Supplied records:

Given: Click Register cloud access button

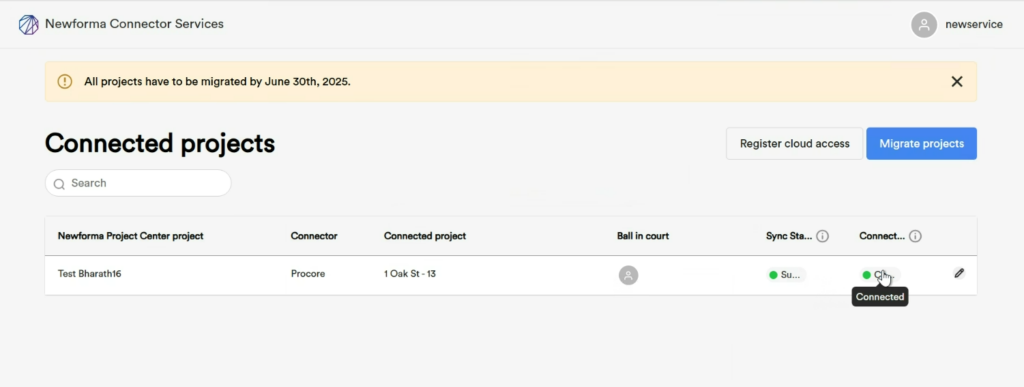Looking at the screenshot, I should pyautogui.click(x=795, y=144).
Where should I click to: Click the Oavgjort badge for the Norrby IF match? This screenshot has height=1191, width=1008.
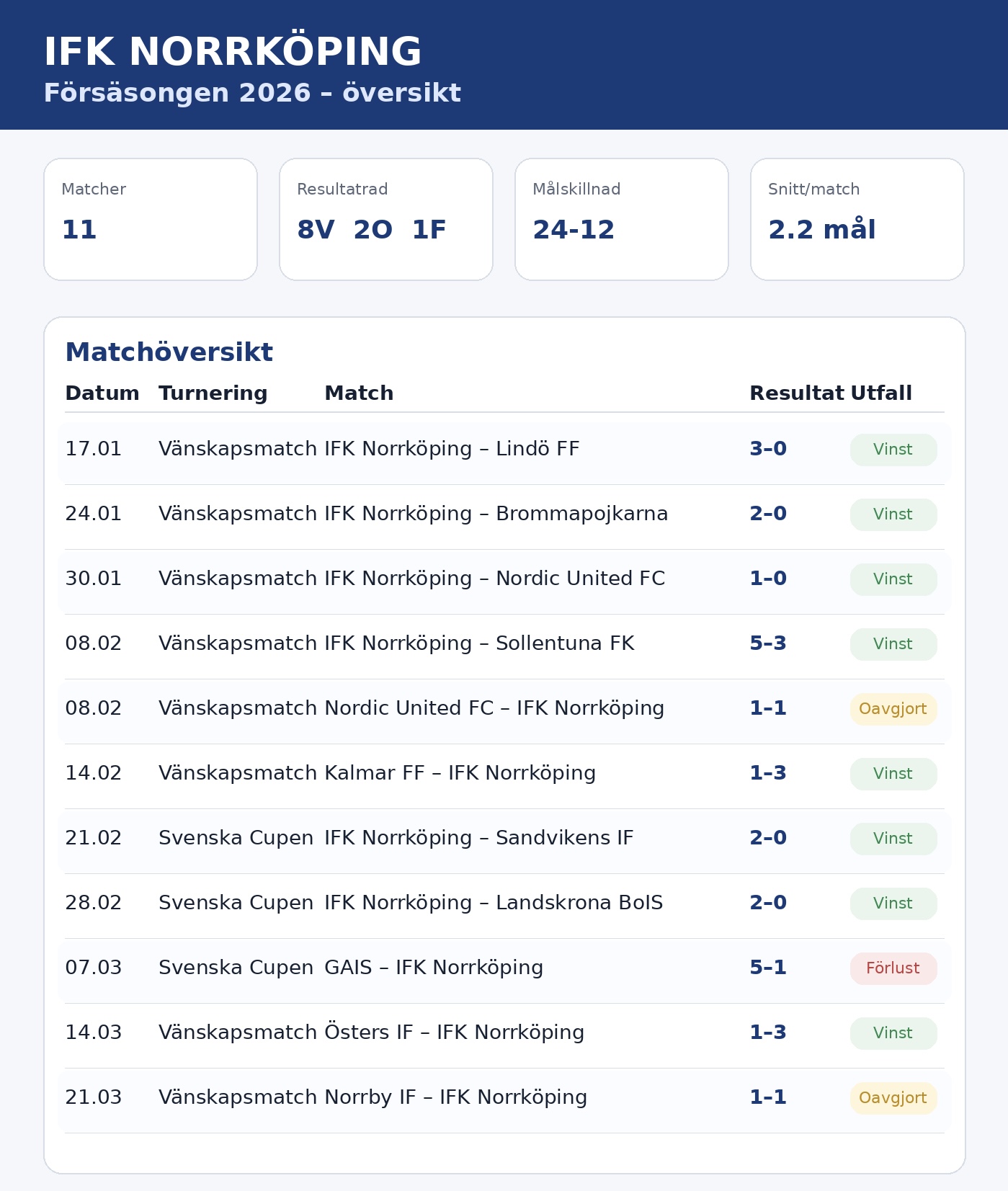pos(893,1098)
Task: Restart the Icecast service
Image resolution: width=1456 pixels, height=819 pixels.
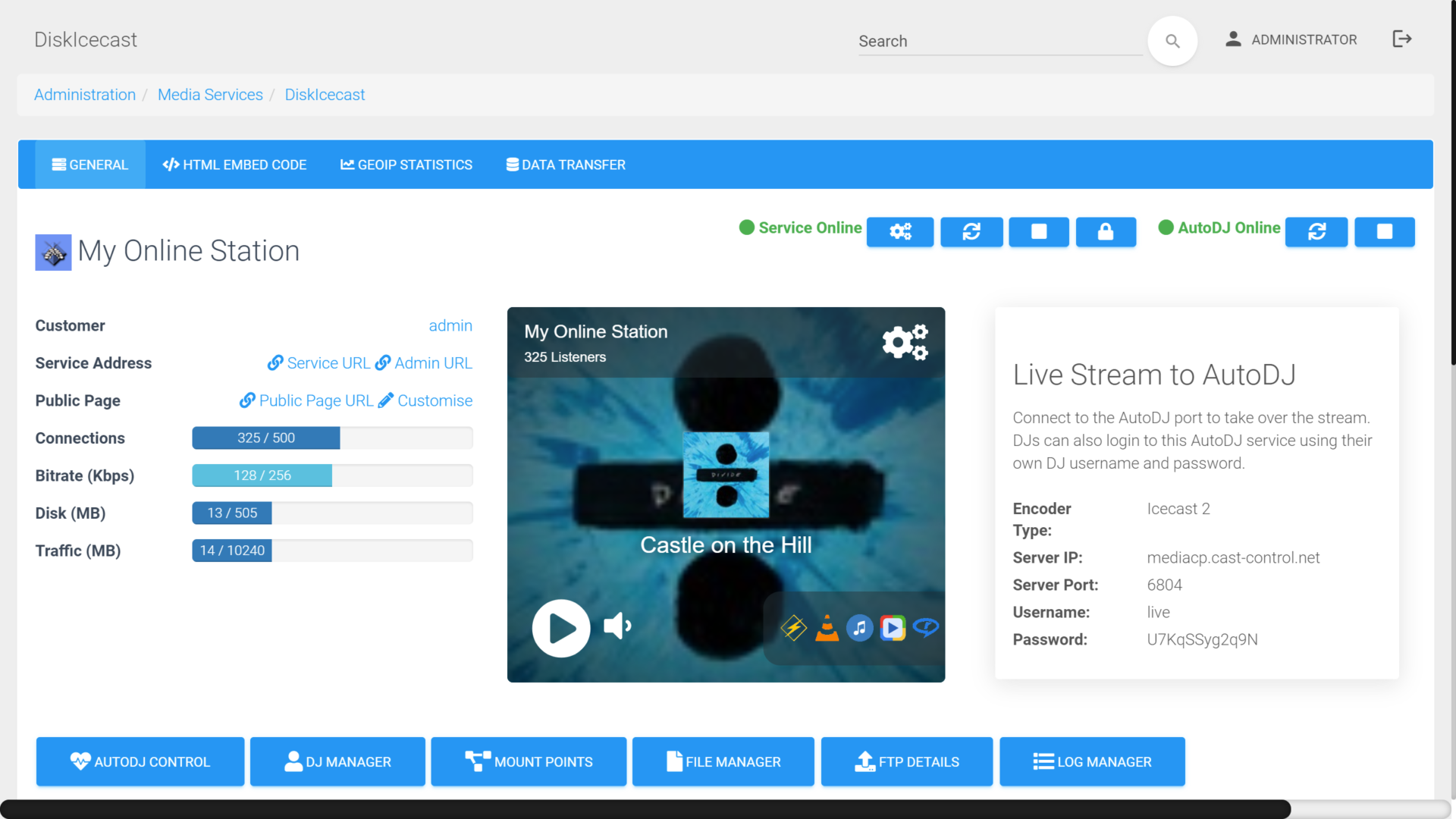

Brief: Output the lines of the material above as a Markdown table with two columns, Row and Line. Number each nonblank line, skip blank lines, and leave the pictures out.

Correct answer:
| Row | Line |
|---|---|
| 1 | Given: Click Register cloud access button |
| 2 | Looking at the screenshot, I should pyautogui.click(x=795, y=144). |
| 3 | Where should I click to: Click the Oavgjort badge for the Norrby IF match? This screenshot has height=1191, width=1008. |
| 4 | pos(893,1098) |
| 5 | Task: Restart the Icecast service |
| 6 | Image resolution: width=1456 pixels, height=819 pixels. |